Article:
## start

Our member’s investigation revealed that the causes of the incident were as follows:
- The mooring arrangement used required the Chief Officer to work in the snap back zone;
- The mooring arrangement used facilitated a vertical movement upwards (The midship bitts have a slight inboard inclination, the height difference between the mooring roller and midship bitts created an angle and the length of the horizontal extension arm is not long enough to present a sufficient safety guard);
- There was a deviation from normal operating procedure – inadequate MOC.
Our member took the following lessons to prevent recurrence:
- Reiterated importance of being able to STOP THE JOB in case of unsafe operations;
- Took steps to ensure crew were fully informed of risk and control measures;
- In cases where deviating from an agreed plan of operations, stop the job, re-assess and communicate the additional hazards and control measures via a toolbox meeting;
- Ensured all personnel involved in the activity or completing simultaneous operations take part in the toolbox meeting;
- Ensured personnel were trained and have sufficient experience and knowledge to carry out a task;
- Implement formal MOC process for changes/deviations to normal operating procedures and changes to design of the ship.

## end

Tasks:
1. Reproduce word for word the part of the mooring incident report running from "Our member took" down to "of the ship.".
2. Answer these questions from the mooring incident report:
(a) Which crew member did the mooring arrangement require to work in the snap back zone?
(b) When deviating from an agreed plan of operations, through what kind of meeting should the additional hazards and control measures be communicated?
(c) What was to be implemented for changes or deviations to normal operating procedures and changes to the design of the ship?
The lines that follow have no connection to the mooring incident report.

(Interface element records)
## start

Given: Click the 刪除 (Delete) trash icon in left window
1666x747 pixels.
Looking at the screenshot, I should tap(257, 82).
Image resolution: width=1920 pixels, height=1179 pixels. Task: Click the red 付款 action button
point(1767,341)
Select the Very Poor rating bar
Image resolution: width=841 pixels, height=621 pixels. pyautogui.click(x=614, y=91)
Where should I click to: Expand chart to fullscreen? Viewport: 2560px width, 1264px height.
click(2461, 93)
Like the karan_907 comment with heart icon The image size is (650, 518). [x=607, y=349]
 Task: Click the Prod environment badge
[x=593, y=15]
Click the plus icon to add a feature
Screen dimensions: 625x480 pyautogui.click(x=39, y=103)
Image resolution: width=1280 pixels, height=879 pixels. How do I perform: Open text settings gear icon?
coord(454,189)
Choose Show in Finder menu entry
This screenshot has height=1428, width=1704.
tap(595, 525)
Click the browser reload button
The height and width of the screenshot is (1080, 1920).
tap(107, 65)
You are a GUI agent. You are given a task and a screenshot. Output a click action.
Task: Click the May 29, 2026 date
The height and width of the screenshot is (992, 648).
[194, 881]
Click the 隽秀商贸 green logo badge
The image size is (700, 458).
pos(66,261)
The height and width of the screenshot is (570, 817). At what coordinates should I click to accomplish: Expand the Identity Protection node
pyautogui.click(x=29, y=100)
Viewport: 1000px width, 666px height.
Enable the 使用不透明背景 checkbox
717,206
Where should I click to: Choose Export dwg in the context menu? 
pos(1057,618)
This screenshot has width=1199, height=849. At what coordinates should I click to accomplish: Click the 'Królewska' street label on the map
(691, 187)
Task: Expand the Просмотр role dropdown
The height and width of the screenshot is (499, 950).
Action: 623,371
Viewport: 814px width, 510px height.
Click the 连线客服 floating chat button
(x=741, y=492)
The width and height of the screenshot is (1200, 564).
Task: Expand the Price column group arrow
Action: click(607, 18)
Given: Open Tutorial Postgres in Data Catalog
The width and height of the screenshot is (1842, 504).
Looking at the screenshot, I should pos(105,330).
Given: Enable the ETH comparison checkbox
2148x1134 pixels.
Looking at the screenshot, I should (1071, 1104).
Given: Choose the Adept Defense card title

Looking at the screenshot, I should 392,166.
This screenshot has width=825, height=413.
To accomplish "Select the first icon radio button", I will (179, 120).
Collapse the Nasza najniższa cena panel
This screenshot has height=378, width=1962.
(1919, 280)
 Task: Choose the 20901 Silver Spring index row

## end

Full solutions:
1.
Our member took the following lessons to prevent recurrence:
- Reiterated importance of being able to STOP THE JOB in case of unsafe operations;
- Took steps to ensure crew were fully informed of risk and control measures;
- In cases where deviating from an agreed plan of operations, stop the job, re-assess and communicate the additional hazards and control measures via a toolbox meeting;
- Ensured all personnel involved in the activity or completing simultaneous operations take part in the toolbox meeting;
- Ensured personnel were trained and have sufficient experience and knowledge to carry out a task;
- Implement formal MOC process for changes/deviations to normal operating procedures and changes to design of the ship.

2.
(a) The Chief Officer.
(b) A toolbox meeting.
(c) A formal MOC process.